Revista Brasileira De Herbicidas 2018; 17(4): 1-9
Uso de bioestimulante na reversão de injúria de glyphosate no milho convencional
O cultivo de milho convencional vem retomando espaço no panorama agrícola nacional em função da dificuldade de controle do milho tiguera em culturas subsequentes. Entretanto, a deriva de glyphosate em lavouras adjacentes passou a ser uma preocupação entre os produtores e técnicos. Dessa forma o experimento foi instalado para avaliar o efeito de baixas doses de glyphosate na cultura e a capacidade de um bioestimulante a base de hormônios vegetais em reverter as injúrias causadas pelo herbicida, avaliando-se características morfológicas e taxa fotossintética de plantas de milho.
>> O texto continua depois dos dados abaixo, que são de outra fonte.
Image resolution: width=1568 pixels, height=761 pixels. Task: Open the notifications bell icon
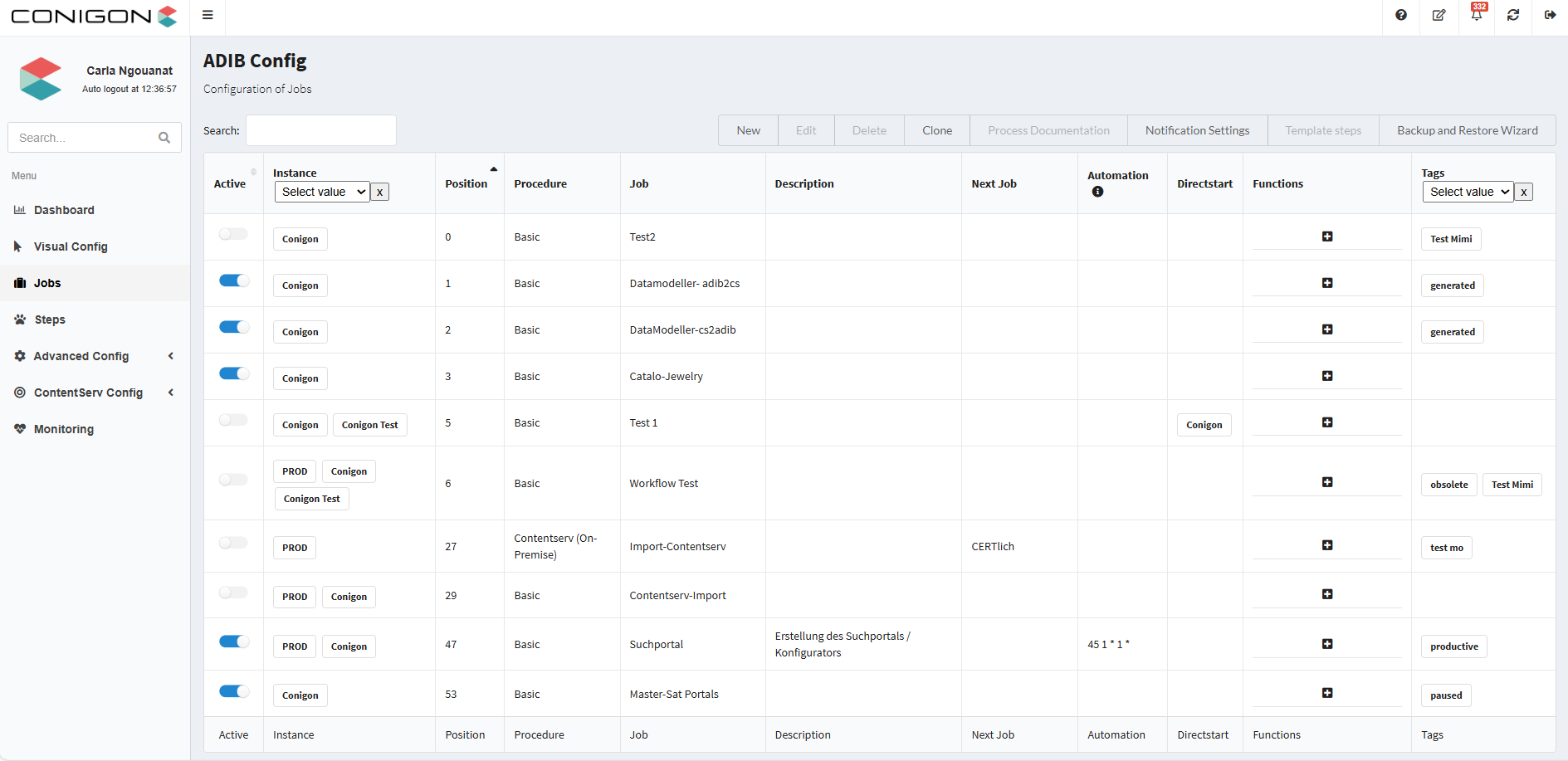click(x=1477, y=15)
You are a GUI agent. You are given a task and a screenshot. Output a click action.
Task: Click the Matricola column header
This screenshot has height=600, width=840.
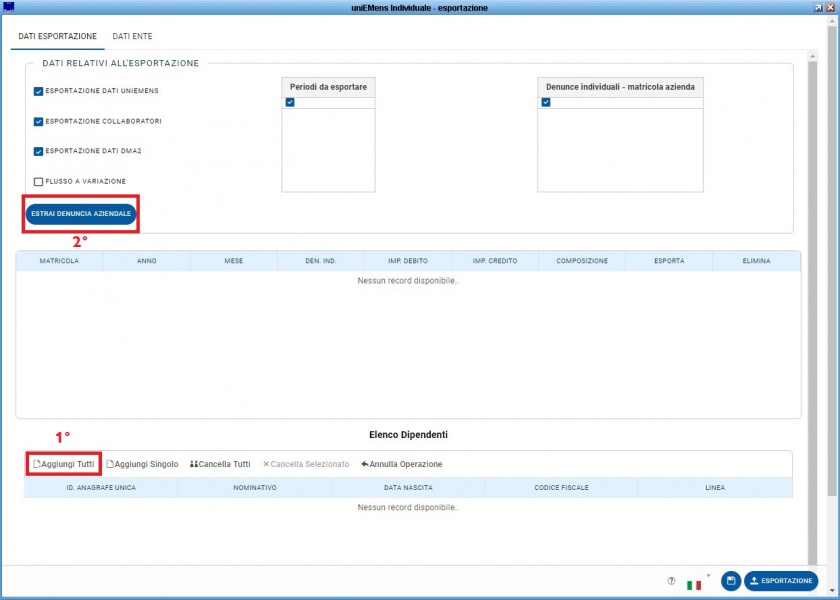[59, 261]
Foi utilizado o delineamento inteiramente casualizados com quatro repetições em arranjo fatorial 5 X 2, sendo que o primeiro fator correspondeu a cinco doses de glyphosate (0; 10; 20; 30 e 40 g e.a. ha-1) e o segundo a ausência e presença do bioestimulante. As características avaliadas foram fitointoxicação, diâmetro do colmo, altura plantas e massa fresca de raiz e parte aérea, índice SPAD e taxa fotossintética. A maior dose de glyphosate provocou maior fitointoxicação, além de plantas com menor altura e menor índice SPAD. O bioestimulante proporcionou acréscimos no diâmetro de colmo, índice SPAD e taxa fotossintética. A presença de bioestimulante não proporcionou efeito reparador nos efeitos deletérios provocados pelo glyphosate em plantas de milho convencional.